▶ **GIVEN PASSAGE**:
Target: Russian female journalists
By Maria Yulikova Posted Wed, Sep 17 2008
Since the chilling murder of Russian journalist Anna Politkovskaya in October 2006, allegedly ordered by Chechen officials, female media professionals from Russia have suffered from severe abuse by local authorities.
Manana Aslamazyan
Manana Aslamazyan, 56, is the former director of the Moscow-based Educated Media Foundation (EMF), which is the successor of Internews Russia, an NGO that trains and supports journalists. In May 2007, she was forced to flee Moscow and move to Paris where she currently resides in fear of persecution by Russian law enforcement agencies.
On Jan. 21, 2007, Aslamazyan arrived at Moscow’s Sheremetyevo Airport where she had mistakenly overlooked the difference in the rates of U.S. dollars and euros and forgot to declare the money she was carrying. Customs officers detained Aslamazyan, and police confiscated $12,964 in cash — a personal debt she had collected from a friend in Paris. As a result, Aslamazyan was charged with smuggling Jan. 31, a crime that is punishable by up to five years imprisonment.
“First, when the custom authorities stopped me, I wasn’t very nervous. I was just mad at myself for such carelessness,” Aslamazyan said. “I was also quite sure that I violated administrative law, and my punishment would be just a fine. A custom officer took me to a separate room and drew up a report on my violation. Then she demanded my interrogation, mentioning that I could do it later in the presence of my lawyer. I decided to postpone it to be able to call my lawyer, and went to testify in three or four days.”

▶ **EXERCISE OBJECTIVE**: From the article on Russian female journalists, reproduce word for word the part that opens with the words containing "Target: Russian female" and closes with "by local authorities.".

▶ **ENTRIES PROVIDED**:
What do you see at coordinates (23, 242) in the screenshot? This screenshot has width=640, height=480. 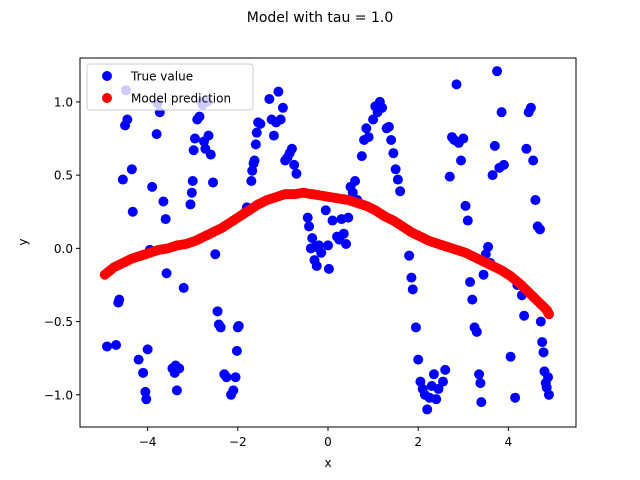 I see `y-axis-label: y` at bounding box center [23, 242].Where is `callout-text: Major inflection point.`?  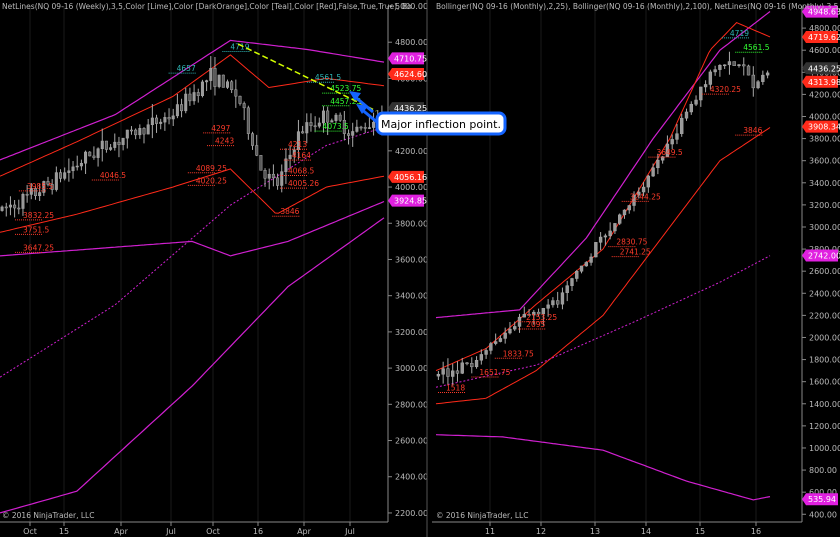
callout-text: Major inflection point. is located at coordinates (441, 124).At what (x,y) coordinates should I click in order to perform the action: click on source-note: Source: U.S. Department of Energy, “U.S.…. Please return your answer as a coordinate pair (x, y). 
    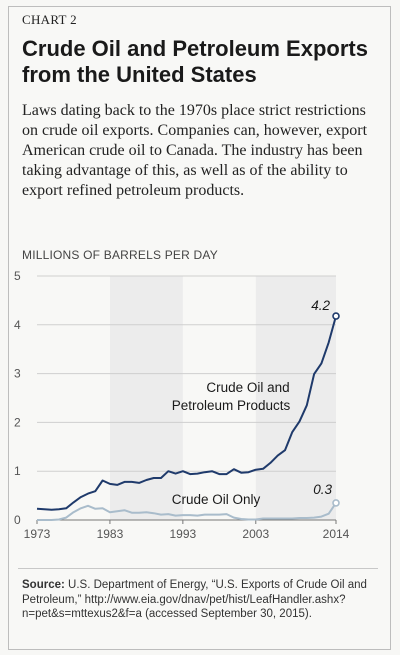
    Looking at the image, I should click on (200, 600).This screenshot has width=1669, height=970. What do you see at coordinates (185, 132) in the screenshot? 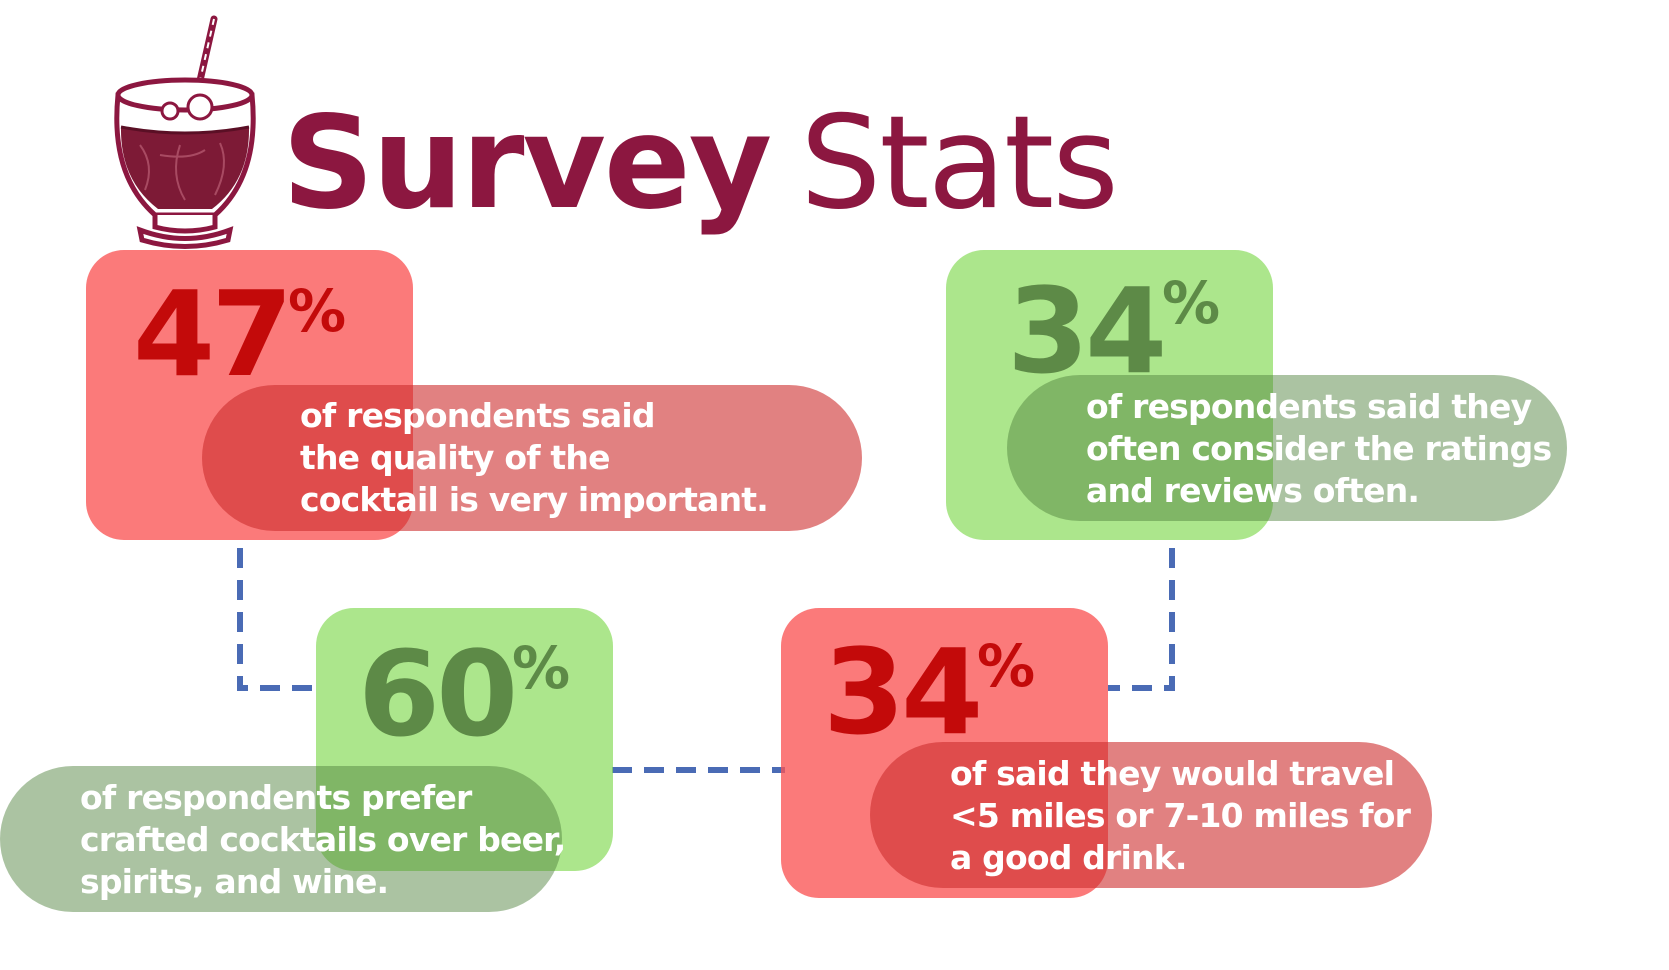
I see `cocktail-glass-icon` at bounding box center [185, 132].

==

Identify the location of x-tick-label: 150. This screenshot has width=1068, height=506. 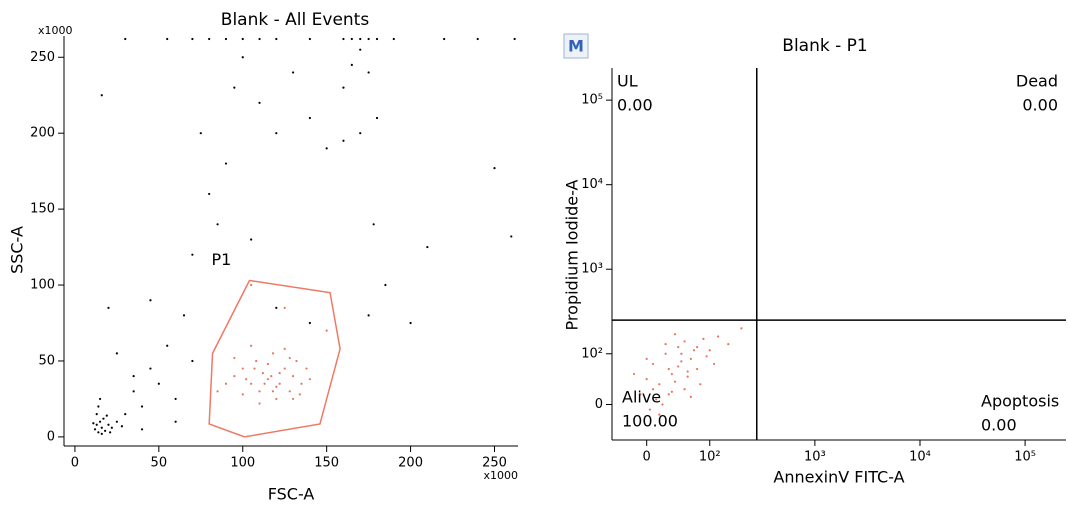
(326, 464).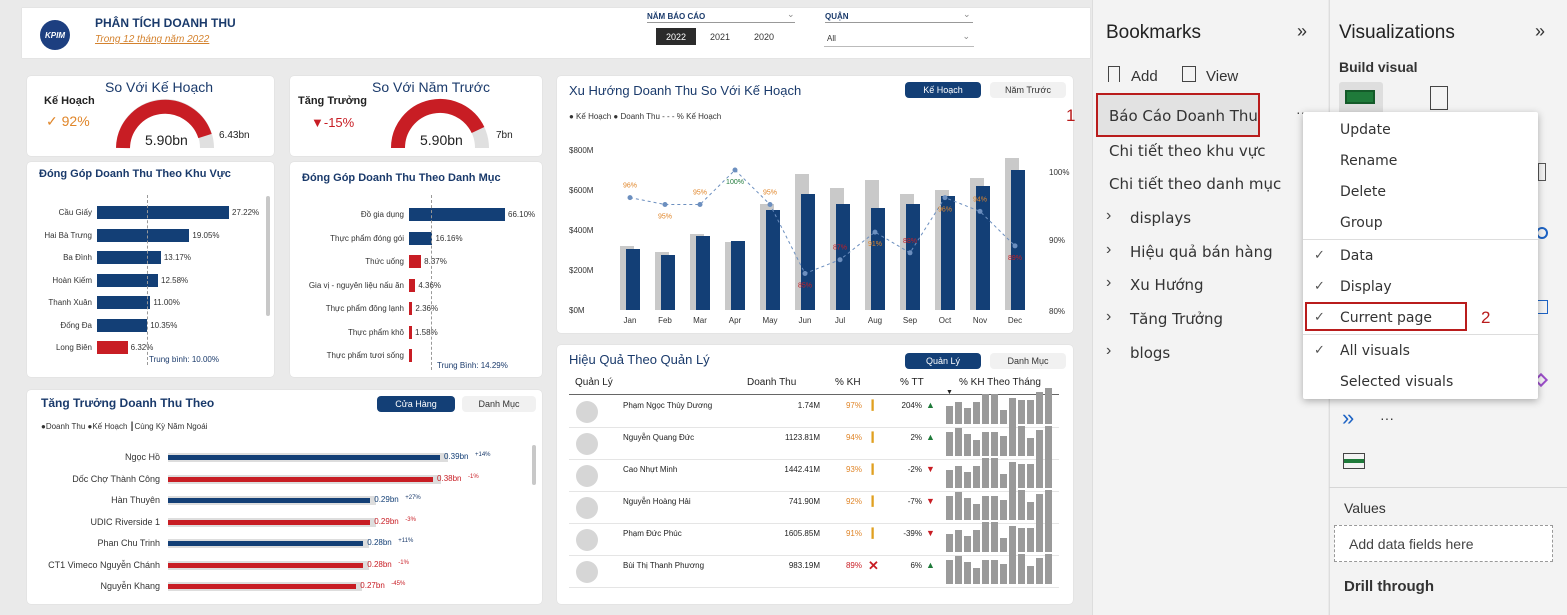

==

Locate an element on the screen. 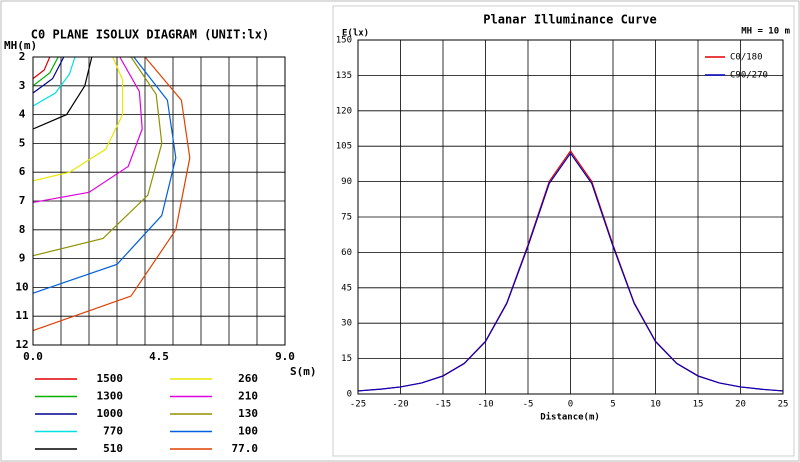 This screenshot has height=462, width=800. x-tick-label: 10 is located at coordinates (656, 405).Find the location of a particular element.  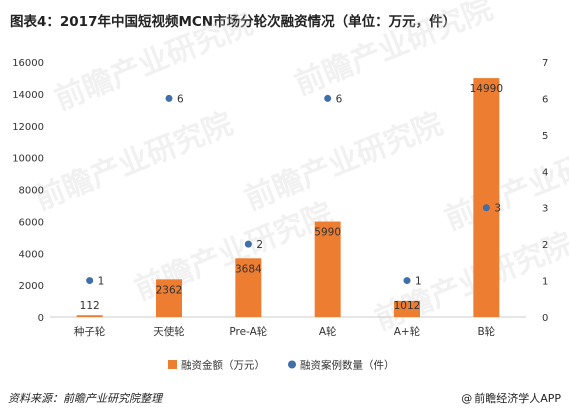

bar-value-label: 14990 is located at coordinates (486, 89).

▶ **WRITTEN RESPONSE**:
Target: Russian female journalists
By Maria Yulikova Posted Wed, Sep 17 2008
Since the chilling murder of Russian journalist Anna Politkovskaya in October 2006, allegedly ordered by Chechen officials, female media professionals from Russia have suffered from severe abuse by local authorities.